- _Problem to solve_:
Pull every line with "computer" from the entries below.
Data shown below:
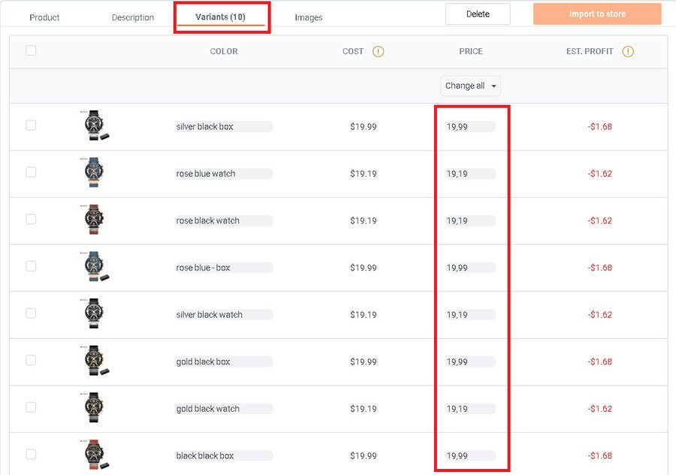Open the silver black watch thumbnail
The width and height of the screenshot is (676, 475).
coord(95,314)
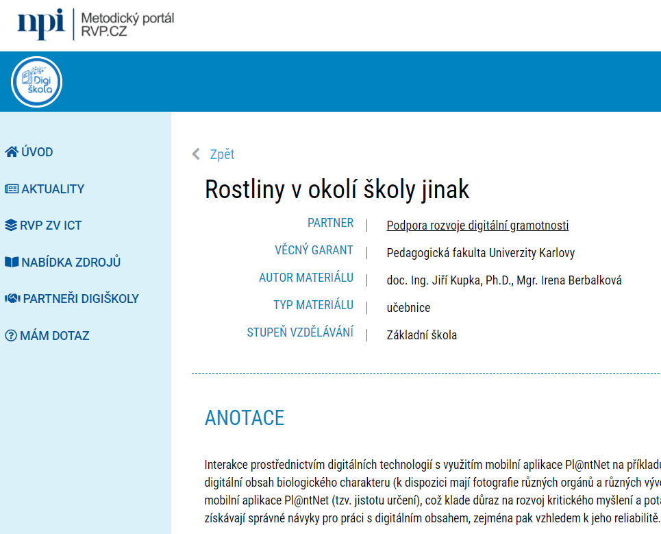Click the handshake icon beside PARTNEŘI DIGIŠKOLY
The image size is (661, 534).
click(x=12, y=299)
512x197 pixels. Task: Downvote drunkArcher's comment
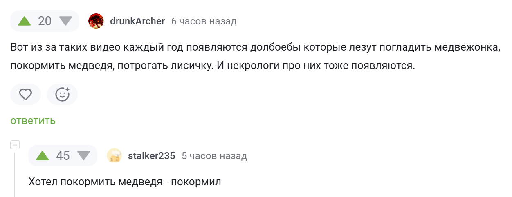65,21
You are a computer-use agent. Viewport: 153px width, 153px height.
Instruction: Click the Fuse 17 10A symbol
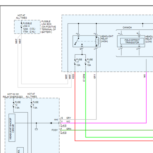(x=75, y=62)
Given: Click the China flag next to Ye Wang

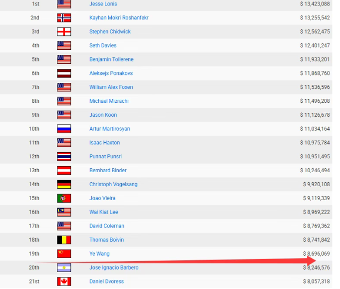Looking at the screenshot, I should click(64, 254).
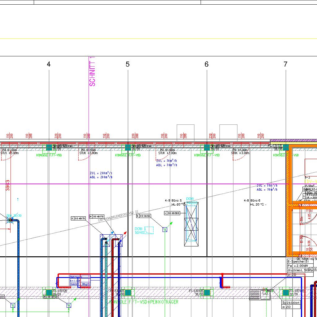Click grid axis label 6
317x317 pixels.
pos(206,64)
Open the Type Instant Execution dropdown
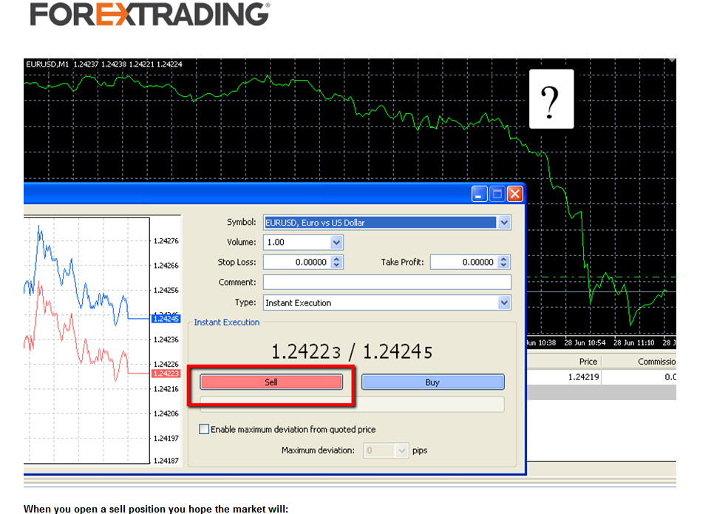The image size is (714, 514). click(504, 302)
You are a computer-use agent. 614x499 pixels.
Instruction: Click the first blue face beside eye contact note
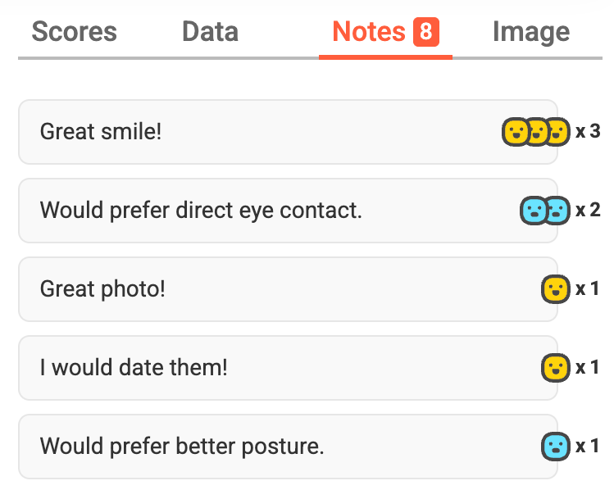533,211
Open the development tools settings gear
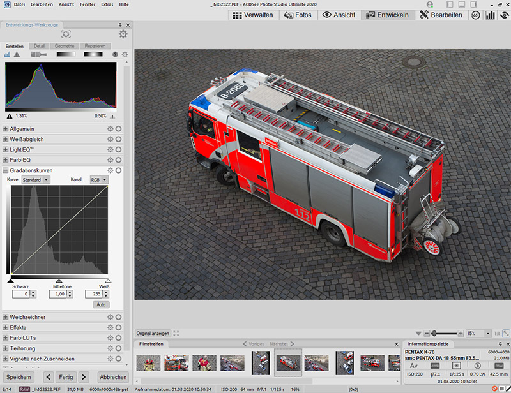The width and height of the screenshot is (511, 393). coord(123,34)
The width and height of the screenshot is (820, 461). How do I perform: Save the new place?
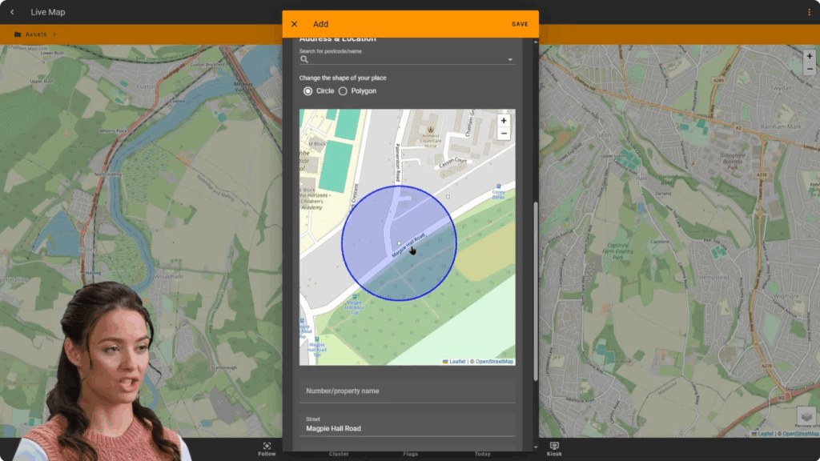pyautogui.click(x=520, y=24)
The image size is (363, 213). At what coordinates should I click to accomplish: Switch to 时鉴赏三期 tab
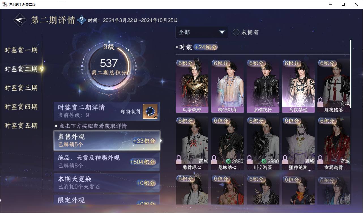[21, 88]
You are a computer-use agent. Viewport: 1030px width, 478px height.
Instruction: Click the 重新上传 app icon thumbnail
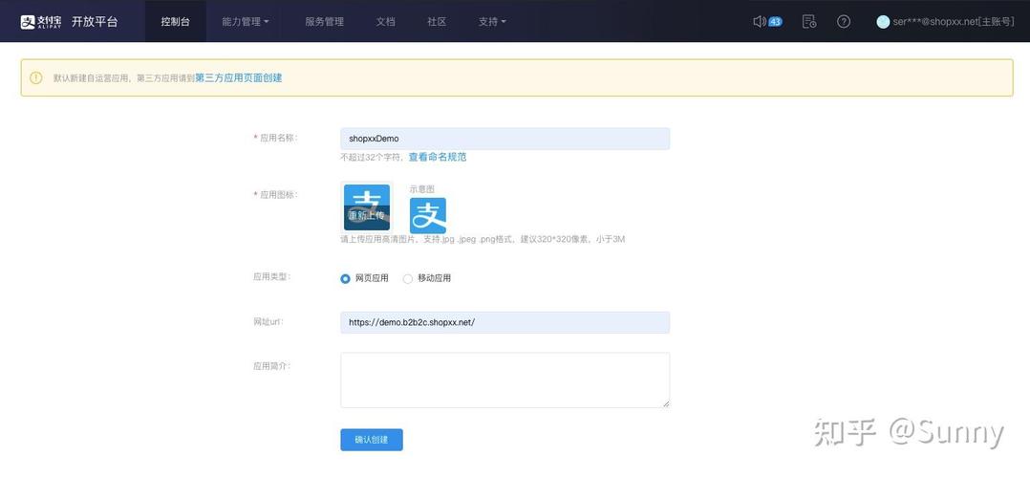point(367,207)
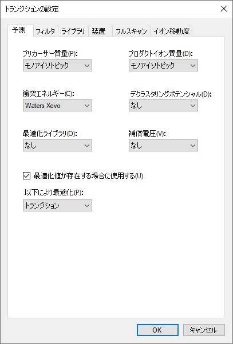Close the トランジションの設定 dialog

tap(223, 9)
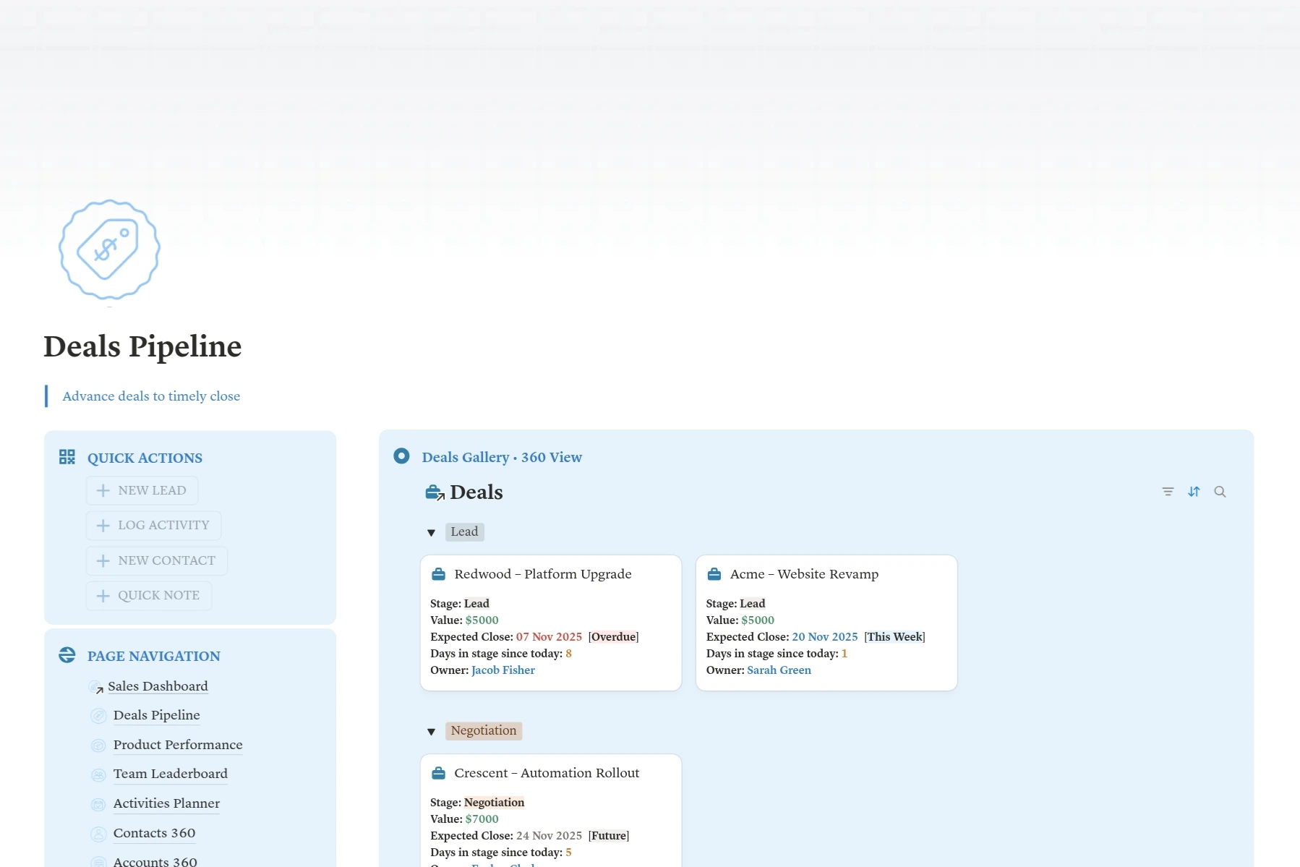Navigate to Product Performance page
Image resolution: width=1300 pixels, height=867 pixels.
[x=178, y=745]
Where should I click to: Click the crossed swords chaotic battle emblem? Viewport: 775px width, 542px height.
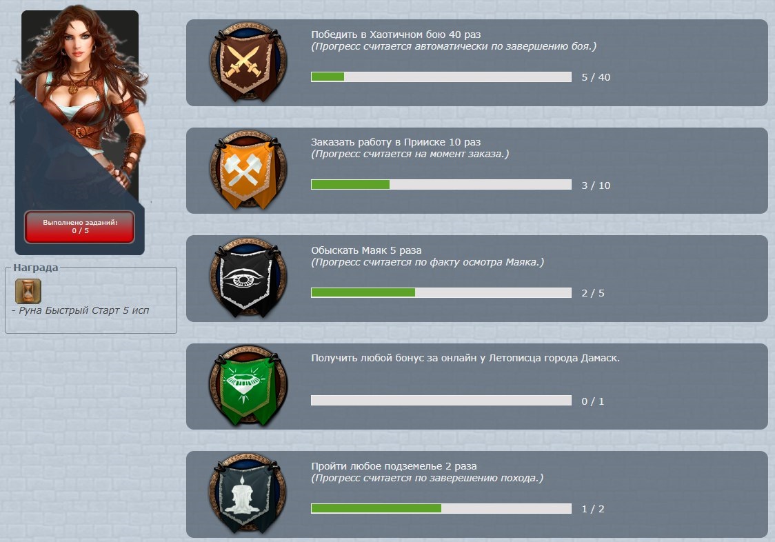pos(248,62)
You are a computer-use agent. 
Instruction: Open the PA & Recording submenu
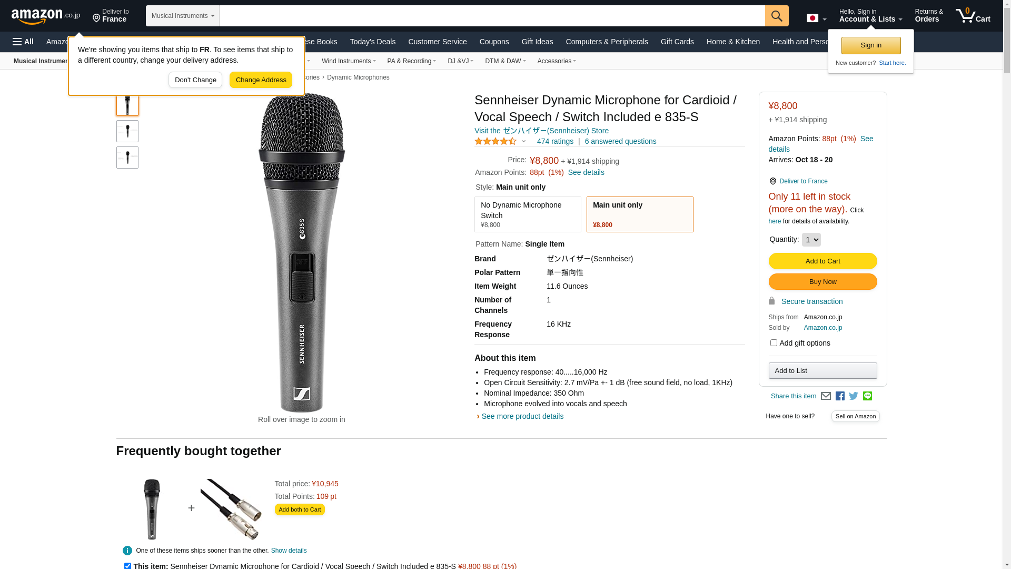[411, 61]
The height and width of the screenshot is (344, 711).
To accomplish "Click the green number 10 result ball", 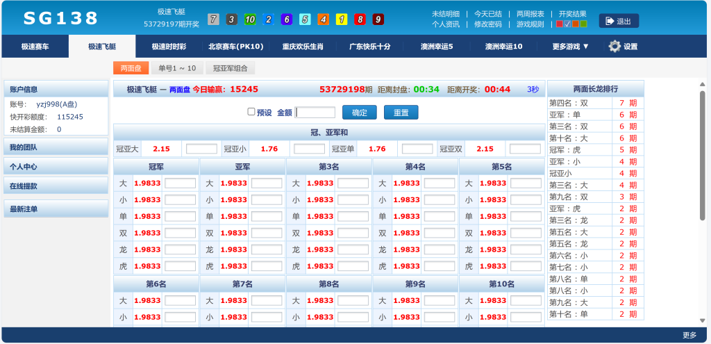I will 250,19.
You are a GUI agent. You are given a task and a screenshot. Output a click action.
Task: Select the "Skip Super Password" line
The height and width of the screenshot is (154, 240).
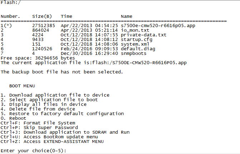tap(39, 128)
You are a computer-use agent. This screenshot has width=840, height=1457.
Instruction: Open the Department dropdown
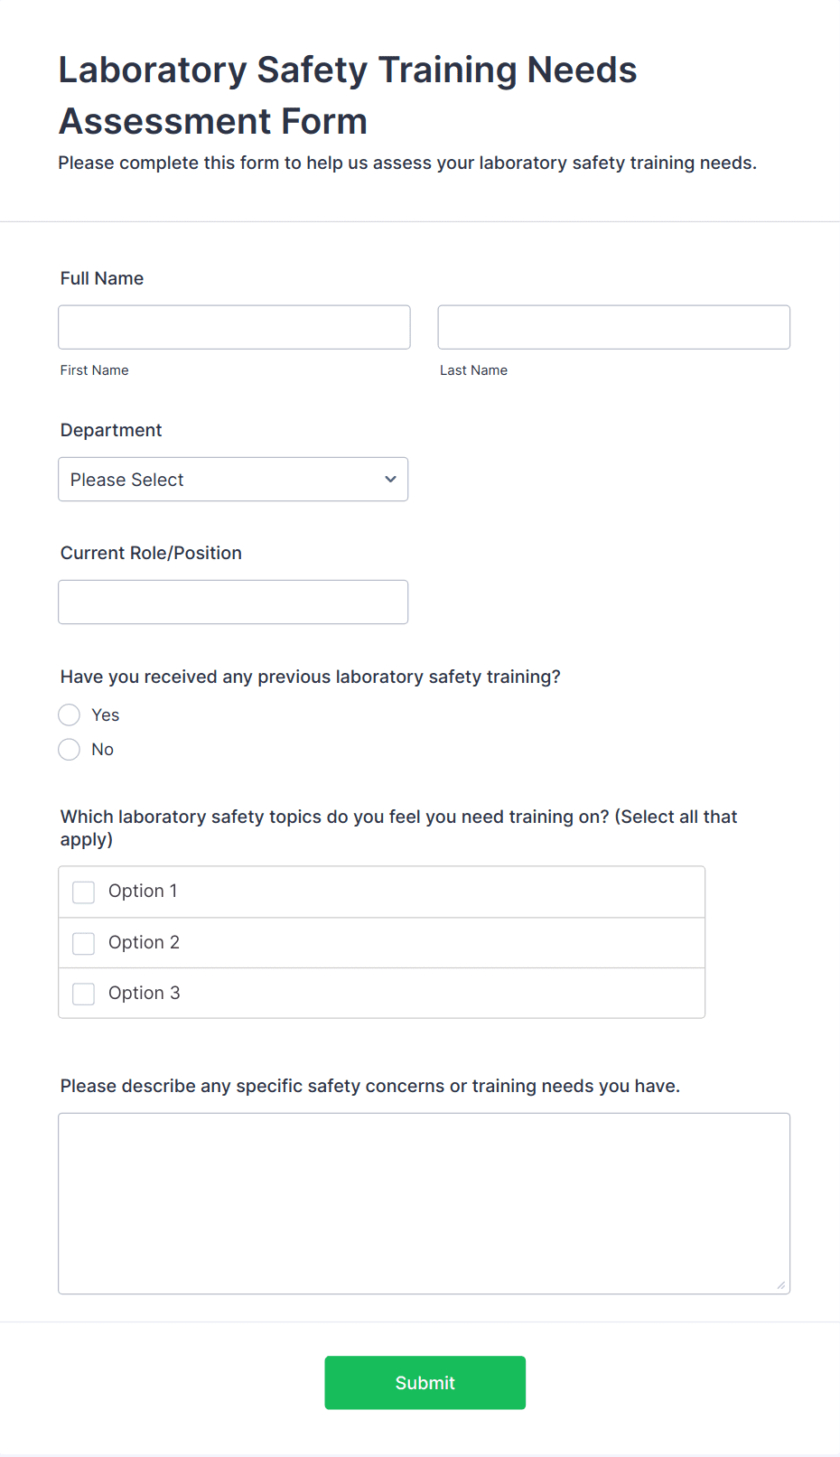233,479
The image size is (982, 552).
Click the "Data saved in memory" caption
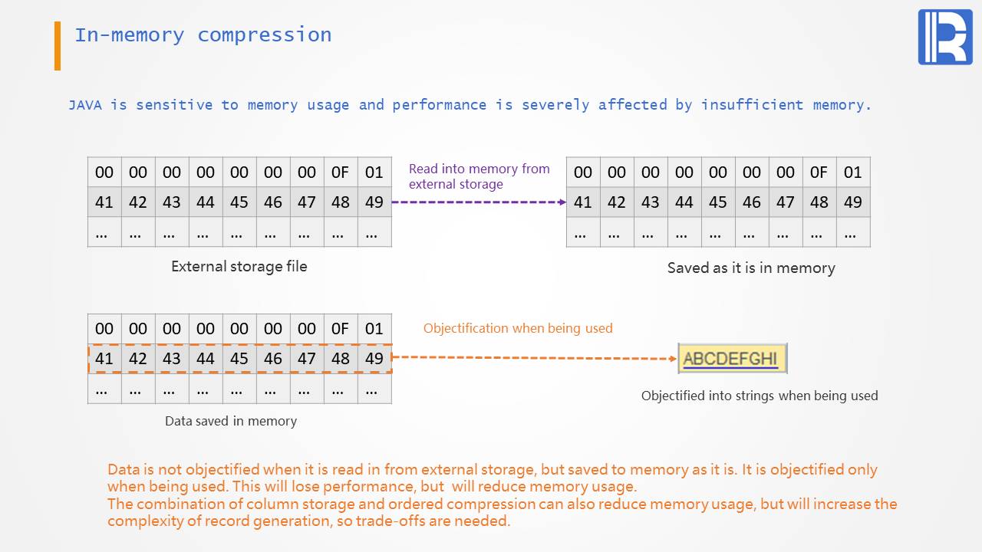coord(230,421)
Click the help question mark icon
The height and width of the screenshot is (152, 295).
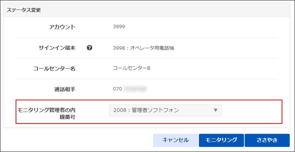coord(90,48)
End of Data shown.
- _Written solution_:
You are a computer-use agent. Viewport: 153px width, 153px height.
You are a computer-use agent. 614x499 pixels.
You are a computer-use agent. Viewport: 1030px width, 478px height.
You are a computer-use agent. 
You are a computer-use agent. This screenshot has width=840, height=1457.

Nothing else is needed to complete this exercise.